The Japanese islands have long been subject to intense earthquakes and their architecture evolved to combat them by using flexible wood supports. Wood can bend and flex where stone and brick cannot. Have the students construct simple buildings, a foot or two height, with Popsicle sticks or balsa wood with wood glue to hold it together. Then place the wood building on a shake table and gradually turn up the intensity to show the students how the building sways with the shocks instead of trying to resist them as a stone or brick building would.
A technique that has been developed along the Pacific rim (where seismic activity is at the greatest) is to place buildings' steel anchor beams on sliding metal plates. When the building is at rest, the weight is still transferred straight down but when an earthquake occurs, it is free to slide around a little bit. This can be replicated by placing a model building on a plate which in turn rests on a concave plate with some ball bearings. When the shake table is turned on the students will see that the top plate moves side to side but the building does not fall over.

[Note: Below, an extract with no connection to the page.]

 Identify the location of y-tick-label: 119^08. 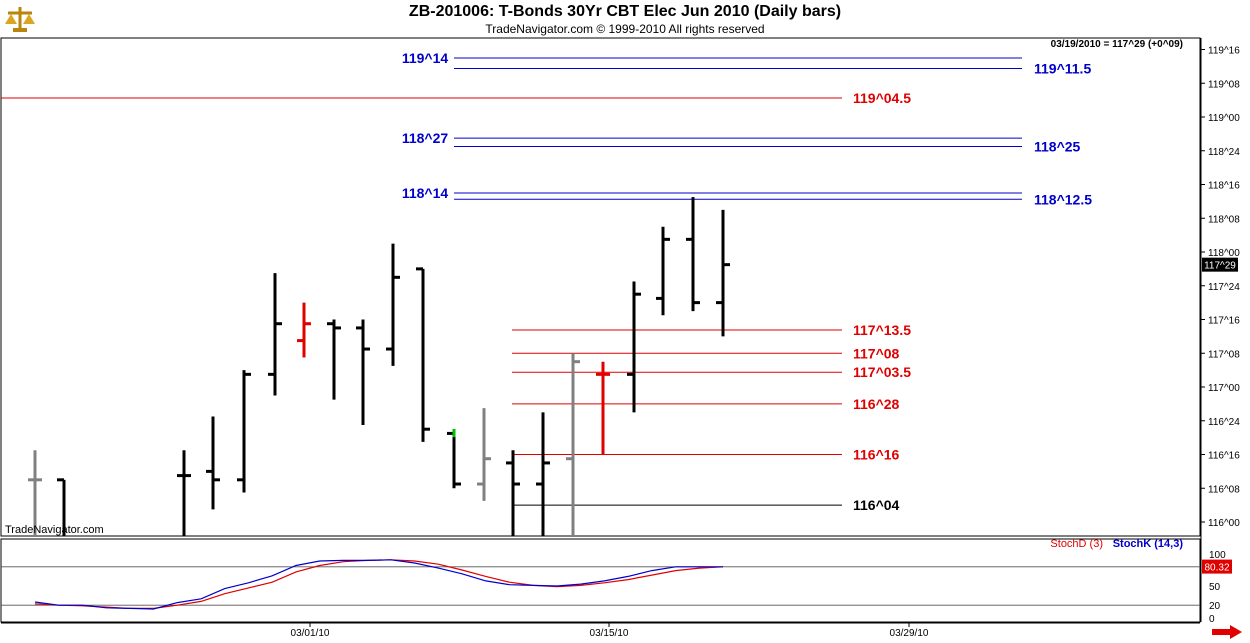
(1224, 84).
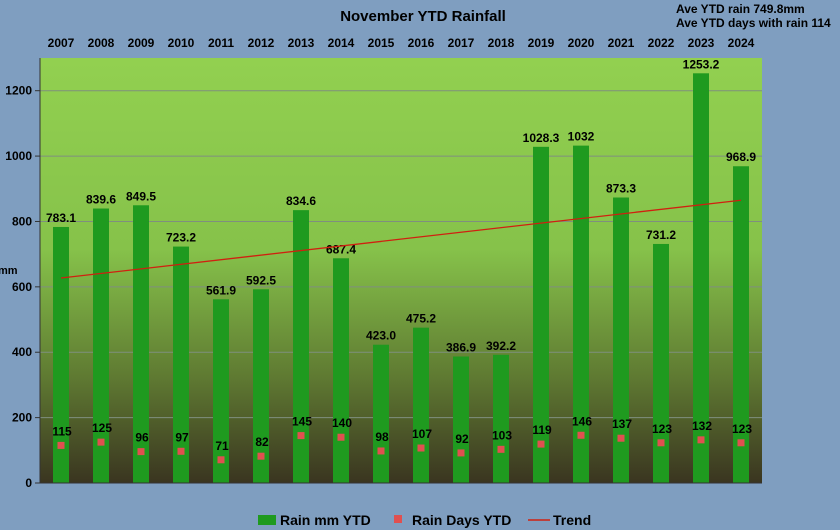 The width and height of the screenshot is (840, 530). Describe the element at coordinates (622, 424) in the screenshot. I see `rain-day-label: 137` at that location.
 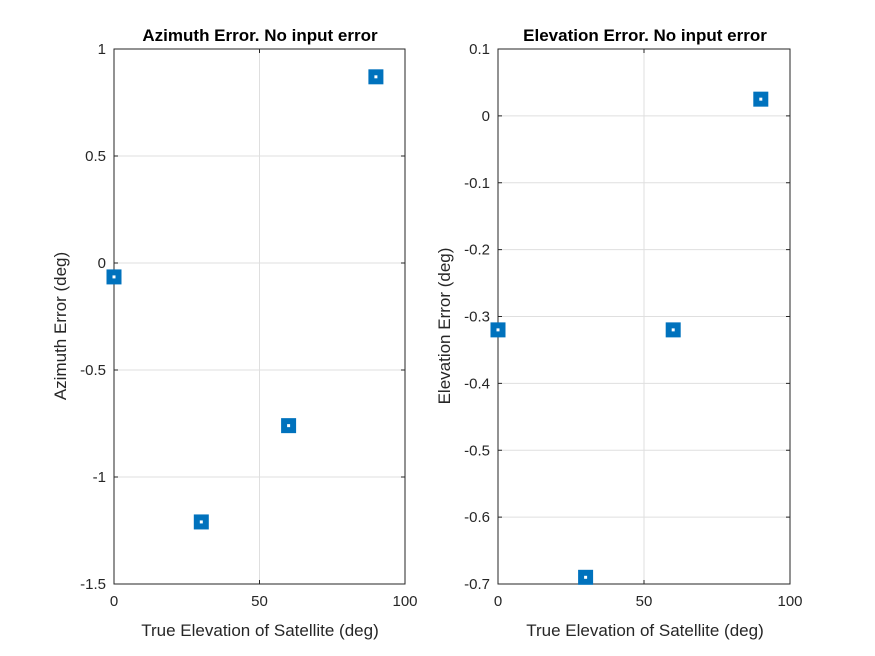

As buildings have become higher, they are suffering more from a whip crack effect as their base and tops move in different directions. This has been combated with the use of pendulum weights like in a grandfather clock. The pendulum helps combat wide swings at the top of the building. In an earthquake, this would help prevent the tops of buildings from separating from the base. Have the students construct a simple three-foot-tall model and then hang a weight from a string tied to the top structural member. When the model is placed on the shake table, the students will see that the pendulum swings in the opposite direction of the shaking, canceling out a lot of the force.
Just as your car uses shock absorbers to absorb the undulations in the road, buildings can use shock absorbers to absorb undulations in the ground. Have the students place rubber blocks at the joints of the model building so that no structural member touches another member, only the rubber blocks. Run the model through the shake table to show how the rubber helps absorb the shocks without tearing the building apart.